Metric of Highest Importance
The people of the world that have been paying close attention to the pandemic have been chopping up the data by geography in various ways. Early reports were, logically, by country. But its been going down to smaller regions, and I think that is much more helpful.
We are now getting data by state, which is better, but not the 'right' region size; it's not small enough.
Hospitals serve an "MSA" (metropolitan statistical area), and this is the level where data aggregation would be most helpful, IMO. Why? Because the resource that's of the highest concern is ICU beds, and those are pretty exclusively housed in hospitals. Of course, an ICU bed without staff is not helpful, but lets say we don't run out of staff before we run out of ICU beds (which is a good bet, since, generally we have so few ICU beds per capita).
Right now, we need to watch the NYC MSA, because that
could be the fate of all cities as the weeks pass. If you say that 5 or 10 times the number of confirmed cases can approximate the actual cases in a population, the ICU beds in NYC are going to be 100% occupied (if they're not gone already...I didn't check that).
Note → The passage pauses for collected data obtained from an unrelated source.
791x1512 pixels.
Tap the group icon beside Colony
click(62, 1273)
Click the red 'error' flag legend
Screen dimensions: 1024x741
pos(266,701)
There's an effort to move patients, both COVID-19 and not, around to other hospitals where there is room.
I wondered how many beds and ICUs Georgia has, and found this number for Atlanta. Atlanta proper has a population of about 500K, but the metro area has 4.6 million.
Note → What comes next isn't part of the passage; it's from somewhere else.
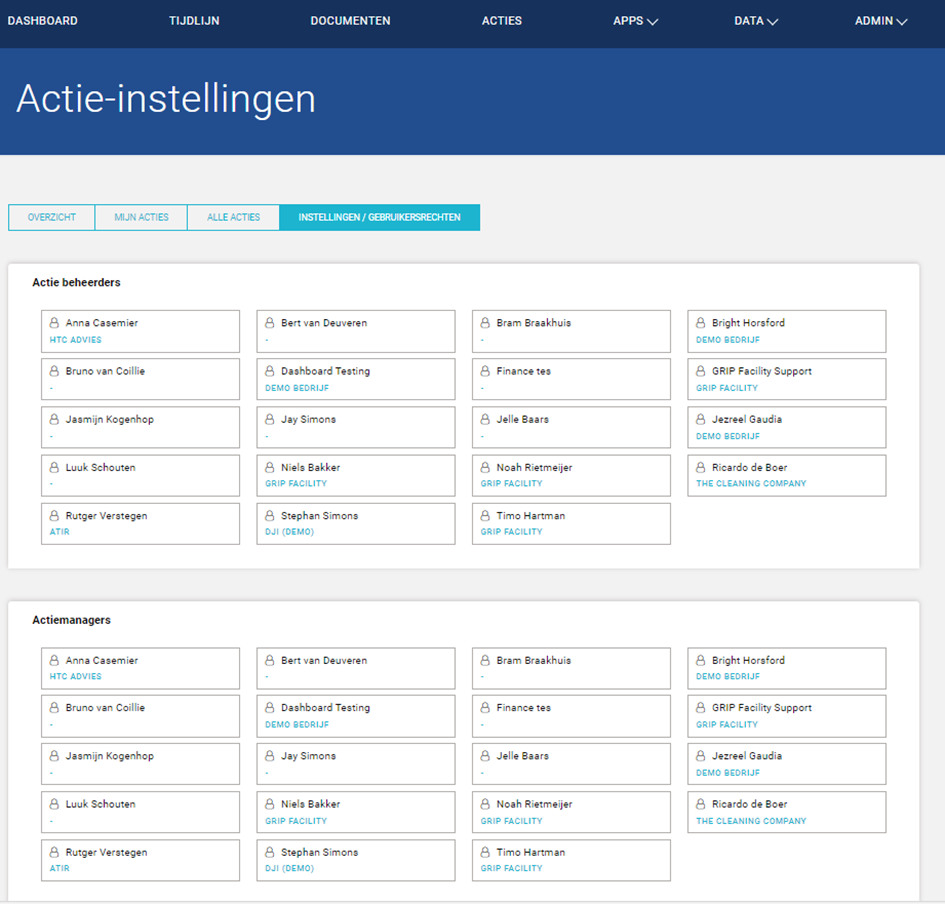945x904 pixels.
Task: Click the DOCUMENTEN navigation item
Action: [350, 21]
Great question. I think the leaders that are making the "stay home" proclamations probably justified their decision based on local intelligence about their population and their hospitals' capacity to treat ICU patients.
The ability to transfer patients might be a sticky one. If I were the mayor that issued a lock-down early and was keeping it's head above water ICU-wise, would I accept patients from some other city that was trying to "keep the economy going" and so didn't lock-down? Tough sell.
Looking at the difference between Italian cities, I think there's hope that some US MSA's will avoid a resource crunch, and other will not. Answering a question above, was the difference between Italian cities just "bad luck", I think the answer is partially "yes", but also how soon and how effective did they get their populations to comply with preventive measures. Spring break in Florida, for instance, is probably going to be viewed as a one of the most colossal mistakes of the pandemic. Time will tell. Stay safe.